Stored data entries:
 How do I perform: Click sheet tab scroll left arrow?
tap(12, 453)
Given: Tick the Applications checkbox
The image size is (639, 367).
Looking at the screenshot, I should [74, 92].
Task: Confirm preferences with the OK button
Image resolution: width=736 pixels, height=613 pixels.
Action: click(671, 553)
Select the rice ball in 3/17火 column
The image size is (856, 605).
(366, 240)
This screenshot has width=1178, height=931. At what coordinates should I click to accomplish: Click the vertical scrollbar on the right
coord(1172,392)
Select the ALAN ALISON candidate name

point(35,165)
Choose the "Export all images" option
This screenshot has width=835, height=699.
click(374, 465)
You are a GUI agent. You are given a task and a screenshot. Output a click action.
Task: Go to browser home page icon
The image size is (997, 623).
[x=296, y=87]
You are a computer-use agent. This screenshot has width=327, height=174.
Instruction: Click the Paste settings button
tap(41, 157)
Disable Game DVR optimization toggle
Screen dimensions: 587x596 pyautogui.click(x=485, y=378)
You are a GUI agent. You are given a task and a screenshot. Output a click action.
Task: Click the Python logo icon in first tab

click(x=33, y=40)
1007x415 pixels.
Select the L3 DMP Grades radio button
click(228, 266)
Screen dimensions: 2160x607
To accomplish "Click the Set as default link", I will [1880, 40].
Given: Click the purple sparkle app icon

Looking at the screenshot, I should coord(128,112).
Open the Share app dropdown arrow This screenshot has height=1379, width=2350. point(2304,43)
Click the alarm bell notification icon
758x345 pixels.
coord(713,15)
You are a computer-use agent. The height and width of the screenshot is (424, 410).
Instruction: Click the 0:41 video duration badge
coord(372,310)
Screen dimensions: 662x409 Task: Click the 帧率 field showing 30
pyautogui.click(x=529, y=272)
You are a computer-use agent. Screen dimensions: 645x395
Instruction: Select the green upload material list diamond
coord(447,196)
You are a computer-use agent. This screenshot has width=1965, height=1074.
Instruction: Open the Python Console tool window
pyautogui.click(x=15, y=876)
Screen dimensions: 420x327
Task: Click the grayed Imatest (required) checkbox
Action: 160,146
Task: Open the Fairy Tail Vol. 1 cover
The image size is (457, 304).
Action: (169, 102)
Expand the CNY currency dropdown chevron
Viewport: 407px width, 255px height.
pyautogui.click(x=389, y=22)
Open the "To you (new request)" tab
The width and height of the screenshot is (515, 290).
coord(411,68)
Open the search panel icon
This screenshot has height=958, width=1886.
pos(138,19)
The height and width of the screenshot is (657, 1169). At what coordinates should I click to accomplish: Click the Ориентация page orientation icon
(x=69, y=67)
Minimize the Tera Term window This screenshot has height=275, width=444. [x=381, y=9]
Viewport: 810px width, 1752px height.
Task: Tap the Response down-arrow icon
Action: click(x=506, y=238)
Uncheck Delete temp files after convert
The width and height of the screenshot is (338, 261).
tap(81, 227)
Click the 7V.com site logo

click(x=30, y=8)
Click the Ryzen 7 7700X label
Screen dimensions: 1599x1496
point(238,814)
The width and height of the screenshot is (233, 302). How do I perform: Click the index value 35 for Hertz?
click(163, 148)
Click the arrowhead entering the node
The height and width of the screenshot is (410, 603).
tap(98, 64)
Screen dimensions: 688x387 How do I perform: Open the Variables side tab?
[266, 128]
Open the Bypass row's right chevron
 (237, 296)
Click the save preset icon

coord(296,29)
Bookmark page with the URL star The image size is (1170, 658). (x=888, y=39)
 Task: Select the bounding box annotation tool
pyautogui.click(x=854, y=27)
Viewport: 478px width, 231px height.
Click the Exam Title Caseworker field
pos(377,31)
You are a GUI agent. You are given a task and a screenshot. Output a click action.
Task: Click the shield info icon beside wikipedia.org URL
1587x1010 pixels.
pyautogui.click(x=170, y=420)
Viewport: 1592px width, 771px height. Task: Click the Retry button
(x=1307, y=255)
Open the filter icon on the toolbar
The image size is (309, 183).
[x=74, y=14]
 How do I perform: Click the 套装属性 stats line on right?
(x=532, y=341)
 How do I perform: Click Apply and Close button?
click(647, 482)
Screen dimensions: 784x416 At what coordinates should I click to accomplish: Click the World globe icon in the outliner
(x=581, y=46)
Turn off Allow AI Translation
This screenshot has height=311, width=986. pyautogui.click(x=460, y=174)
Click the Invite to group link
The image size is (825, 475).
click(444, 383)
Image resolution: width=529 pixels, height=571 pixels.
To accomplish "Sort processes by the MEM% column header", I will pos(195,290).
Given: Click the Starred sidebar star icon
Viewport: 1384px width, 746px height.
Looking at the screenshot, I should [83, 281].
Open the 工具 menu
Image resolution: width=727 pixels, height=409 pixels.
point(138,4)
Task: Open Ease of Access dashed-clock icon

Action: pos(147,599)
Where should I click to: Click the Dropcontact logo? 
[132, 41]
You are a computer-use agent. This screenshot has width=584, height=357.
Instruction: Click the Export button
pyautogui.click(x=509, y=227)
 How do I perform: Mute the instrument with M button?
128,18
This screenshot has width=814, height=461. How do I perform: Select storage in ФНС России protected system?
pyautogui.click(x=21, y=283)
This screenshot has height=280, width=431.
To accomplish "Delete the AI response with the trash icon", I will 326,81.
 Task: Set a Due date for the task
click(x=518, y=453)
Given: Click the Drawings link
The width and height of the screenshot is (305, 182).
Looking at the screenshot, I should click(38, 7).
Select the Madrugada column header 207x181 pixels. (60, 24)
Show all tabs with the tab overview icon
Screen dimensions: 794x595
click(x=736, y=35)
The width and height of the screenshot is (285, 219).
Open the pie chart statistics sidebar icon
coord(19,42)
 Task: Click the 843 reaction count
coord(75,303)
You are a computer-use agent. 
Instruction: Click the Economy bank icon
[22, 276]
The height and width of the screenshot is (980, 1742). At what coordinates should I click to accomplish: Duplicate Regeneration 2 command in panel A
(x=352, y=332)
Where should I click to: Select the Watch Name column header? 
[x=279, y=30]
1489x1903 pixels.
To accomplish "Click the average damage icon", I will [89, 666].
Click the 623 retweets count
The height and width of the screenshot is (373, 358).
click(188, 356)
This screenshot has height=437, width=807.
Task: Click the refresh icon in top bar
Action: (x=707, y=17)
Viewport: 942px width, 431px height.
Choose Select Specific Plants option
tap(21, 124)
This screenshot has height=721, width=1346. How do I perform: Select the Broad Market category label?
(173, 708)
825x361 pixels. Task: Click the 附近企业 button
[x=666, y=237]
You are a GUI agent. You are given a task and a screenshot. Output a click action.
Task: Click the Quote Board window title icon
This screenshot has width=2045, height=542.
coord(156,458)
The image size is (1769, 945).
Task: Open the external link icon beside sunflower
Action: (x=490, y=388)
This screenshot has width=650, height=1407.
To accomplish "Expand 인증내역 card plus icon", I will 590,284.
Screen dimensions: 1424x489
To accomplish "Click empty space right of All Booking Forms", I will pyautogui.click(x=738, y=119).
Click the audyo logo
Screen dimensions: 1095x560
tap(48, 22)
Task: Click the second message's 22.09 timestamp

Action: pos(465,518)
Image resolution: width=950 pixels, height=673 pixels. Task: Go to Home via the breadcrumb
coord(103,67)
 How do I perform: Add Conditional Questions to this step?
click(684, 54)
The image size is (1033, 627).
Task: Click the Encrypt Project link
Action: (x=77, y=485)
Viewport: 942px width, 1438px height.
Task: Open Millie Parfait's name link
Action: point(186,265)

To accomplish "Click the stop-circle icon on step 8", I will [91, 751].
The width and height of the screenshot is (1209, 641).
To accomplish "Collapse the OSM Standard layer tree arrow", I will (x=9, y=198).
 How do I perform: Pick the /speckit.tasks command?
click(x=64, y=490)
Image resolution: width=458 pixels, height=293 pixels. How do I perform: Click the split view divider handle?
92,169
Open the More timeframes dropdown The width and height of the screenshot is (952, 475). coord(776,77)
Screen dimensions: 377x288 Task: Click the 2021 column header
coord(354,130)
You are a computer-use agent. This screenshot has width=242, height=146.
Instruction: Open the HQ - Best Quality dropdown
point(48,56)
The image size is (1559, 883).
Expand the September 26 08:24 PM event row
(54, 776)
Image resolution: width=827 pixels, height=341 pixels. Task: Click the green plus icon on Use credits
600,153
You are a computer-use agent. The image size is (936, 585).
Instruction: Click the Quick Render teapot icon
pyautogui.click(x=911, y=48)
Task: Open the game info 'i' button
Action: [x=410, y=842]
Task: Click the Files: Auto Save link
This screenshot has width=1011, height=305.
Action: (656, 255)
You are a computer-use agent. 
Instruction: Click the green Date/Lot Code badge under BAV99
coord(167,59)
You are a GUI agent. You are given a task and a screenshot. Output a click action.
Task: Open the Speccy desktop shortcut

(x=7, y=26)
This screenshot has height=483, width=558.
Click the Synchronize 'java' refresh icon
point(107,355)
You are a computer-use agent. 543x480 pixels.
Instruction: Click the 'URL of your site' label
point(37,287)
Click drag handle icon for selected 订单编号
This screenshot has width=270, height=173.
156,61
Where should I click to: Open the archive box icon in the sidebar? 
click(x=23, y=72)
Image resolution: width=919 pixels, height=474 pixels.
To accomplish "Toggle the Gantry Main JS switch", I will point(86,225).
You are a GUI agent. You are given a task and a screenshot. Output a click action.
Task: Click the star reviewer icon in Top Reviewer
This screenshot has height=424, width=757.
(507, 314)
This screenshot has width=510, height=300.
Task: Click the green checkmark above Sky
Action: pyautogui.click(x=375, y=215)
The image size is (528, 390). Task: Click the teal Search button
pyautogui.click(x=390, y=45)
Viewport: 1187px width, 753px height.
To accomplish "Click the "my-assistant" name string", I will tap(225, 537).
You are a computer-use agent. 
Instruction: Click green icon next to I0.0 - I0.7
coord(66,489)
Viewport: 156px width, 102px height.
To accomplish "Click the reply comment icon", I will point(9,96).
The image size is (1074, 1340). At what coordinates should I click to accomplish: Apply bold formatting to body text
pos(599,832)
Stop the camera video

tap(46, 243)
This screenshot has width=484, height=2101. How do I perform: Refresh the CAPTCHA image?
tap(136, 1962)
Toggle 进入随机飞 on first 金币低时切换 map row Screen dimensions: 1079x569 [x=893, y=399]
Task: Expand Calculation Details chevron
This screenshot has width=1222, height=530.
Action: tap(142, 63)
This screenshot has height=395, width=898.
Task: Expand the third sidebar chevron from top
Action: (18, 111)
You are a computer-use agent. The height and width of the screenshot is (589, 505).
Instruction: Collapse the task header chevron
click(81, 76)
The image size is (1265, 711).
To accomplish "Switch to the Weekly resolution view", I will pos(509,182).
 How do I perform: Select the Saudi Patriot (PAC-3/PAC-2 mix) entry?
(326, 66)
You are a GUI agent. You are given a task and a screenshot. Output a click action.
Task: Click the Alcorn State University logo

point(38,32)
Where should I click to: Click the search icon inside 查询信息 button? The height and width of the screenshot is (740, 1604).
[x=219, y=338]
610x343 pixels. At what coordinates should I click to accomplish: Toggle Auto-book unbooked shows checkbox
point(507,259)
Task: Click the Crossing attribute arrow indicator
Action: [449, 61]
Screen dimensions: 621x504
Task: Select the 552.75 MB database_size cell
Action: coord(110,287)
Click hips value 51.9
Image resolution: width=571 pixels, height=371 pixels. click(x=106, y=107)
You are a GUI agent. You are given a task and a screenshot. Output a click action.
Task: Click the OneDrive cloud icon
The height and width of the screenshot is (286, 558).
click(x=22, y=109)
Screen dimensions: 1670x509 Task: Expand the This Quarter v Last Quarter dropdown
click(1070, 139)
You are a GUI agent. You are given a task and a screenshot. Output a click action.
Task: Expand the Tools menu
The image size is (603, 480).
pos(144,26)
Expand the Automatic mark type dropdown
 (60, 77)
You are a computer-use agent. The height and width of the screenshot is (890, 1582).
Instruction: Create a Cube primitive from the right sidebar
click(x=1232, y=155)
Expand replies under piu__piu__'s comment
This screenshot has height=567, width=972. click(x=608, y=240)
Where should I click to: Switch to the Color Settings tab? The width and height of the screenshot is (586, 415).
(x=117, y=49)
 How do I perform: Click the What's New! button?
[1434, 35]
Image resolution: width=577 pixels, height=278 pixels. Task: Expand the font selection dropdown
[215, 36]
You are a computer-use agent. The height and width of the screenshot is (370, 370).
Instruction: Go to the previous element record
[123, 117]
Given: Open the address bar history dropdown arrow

YOUR INSTRUCTIONS:
Substitute "sphere" for "globe" in the records, starting with the line that contains "Screen dimensions: 784x416" and going on through the line that contains "click(444, 383)", and give back only those lines with everything else unchanged.

WRITTEN RESPONSE:
Screen dimensions: 784x416 At what coordinates should I click to accomplish: Click the World sphere icon in the outliner
(x=581, y=46)
Turn off Allow AI Translation
This screenshot has height=311, width=986. pyautogui.click(x=460, y=174)
Click the Invite to group link
The image size is (825, 475).
click(444, 383)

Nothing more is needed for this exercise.